Collected data
----
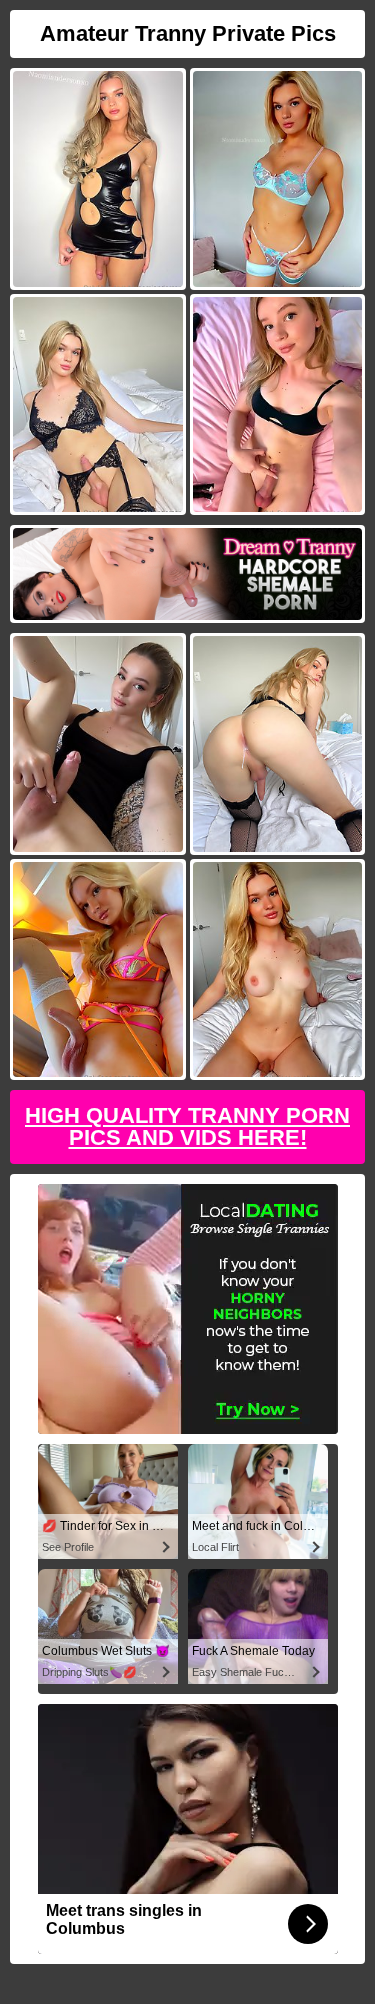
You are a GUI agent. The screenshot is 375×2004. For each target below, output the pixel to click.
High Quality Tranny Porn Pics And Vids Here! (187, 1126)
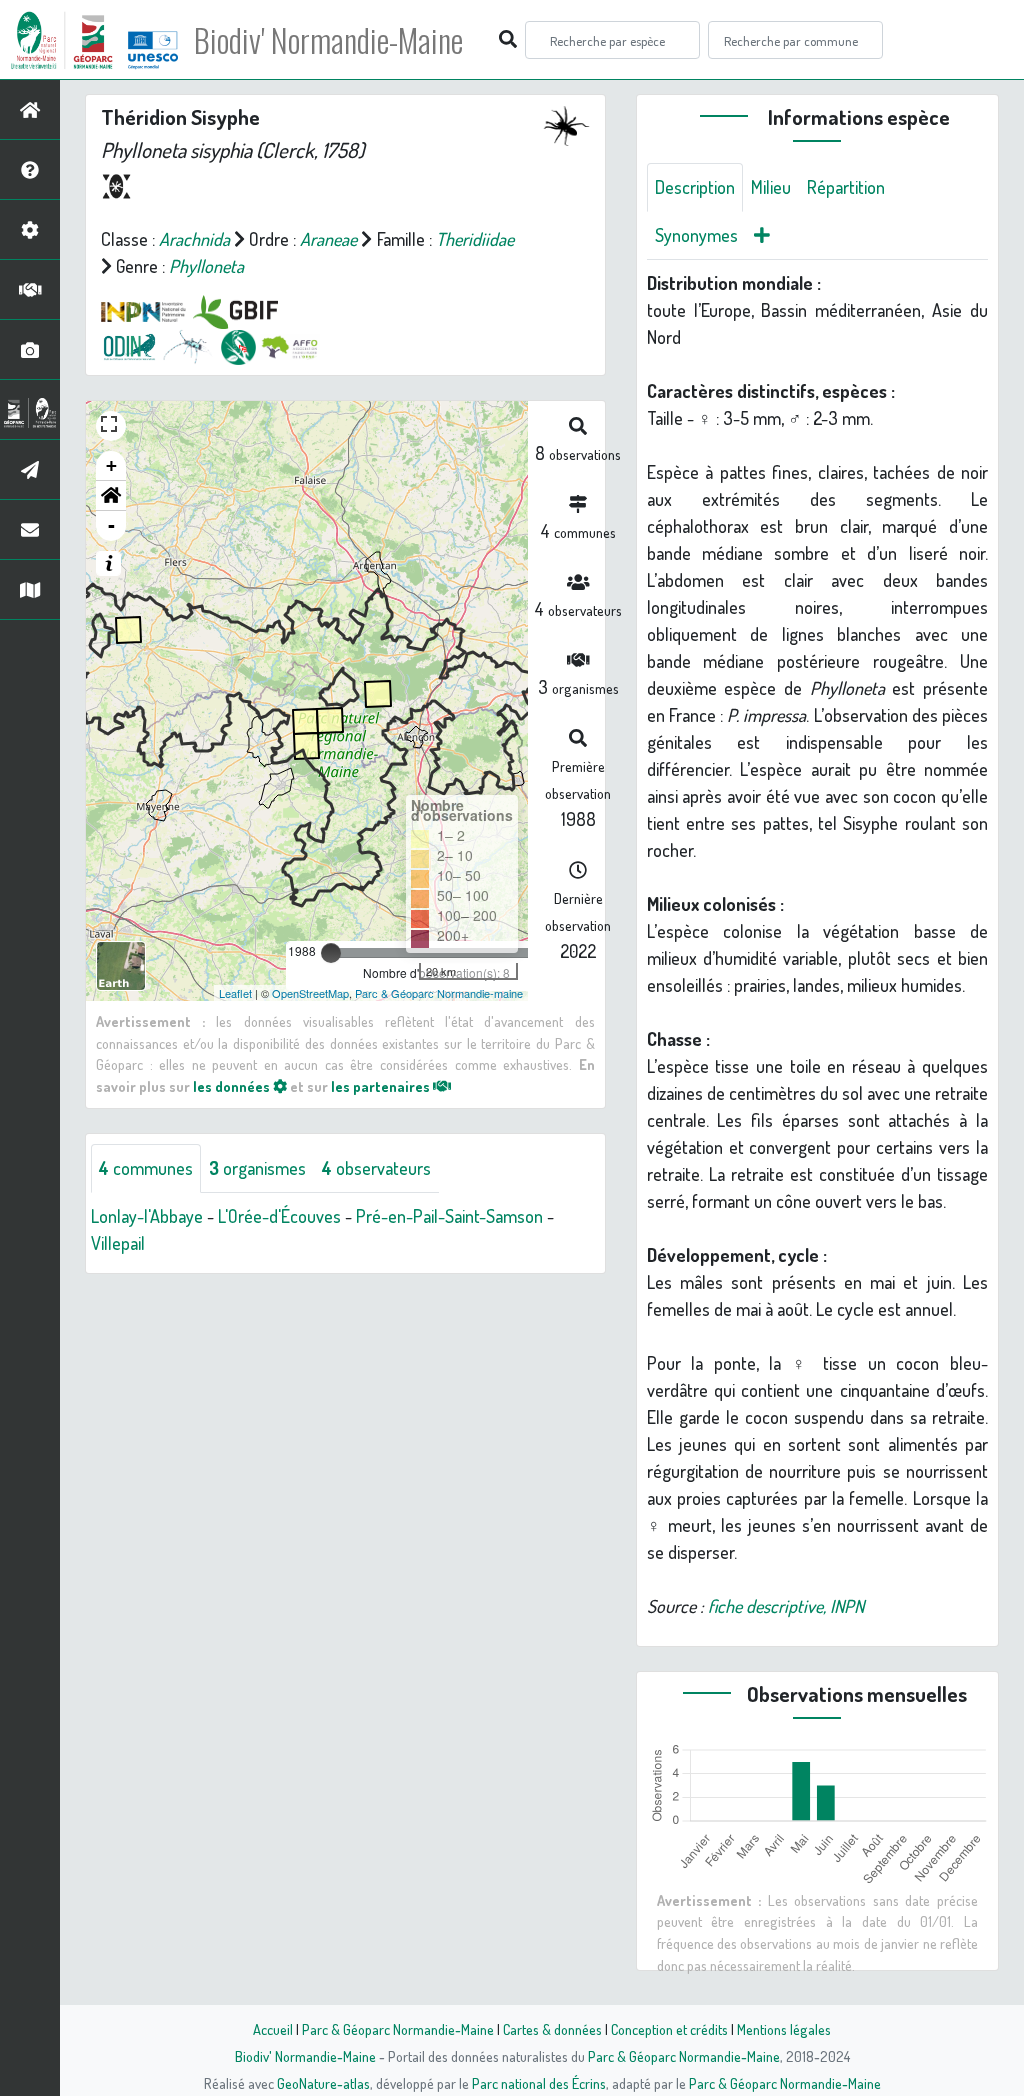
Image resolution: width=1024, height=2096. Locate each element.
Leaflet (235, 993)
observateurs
----
*Task to complete:* Retype exactly, please, only the lines of the entries that run from the one containing "Image resolution: width=1024, height=2096." to the last.

*Reply:*
Image resolution: width=1024, height=2096. Locate each element.
Leaflet (235, 993)
observateurs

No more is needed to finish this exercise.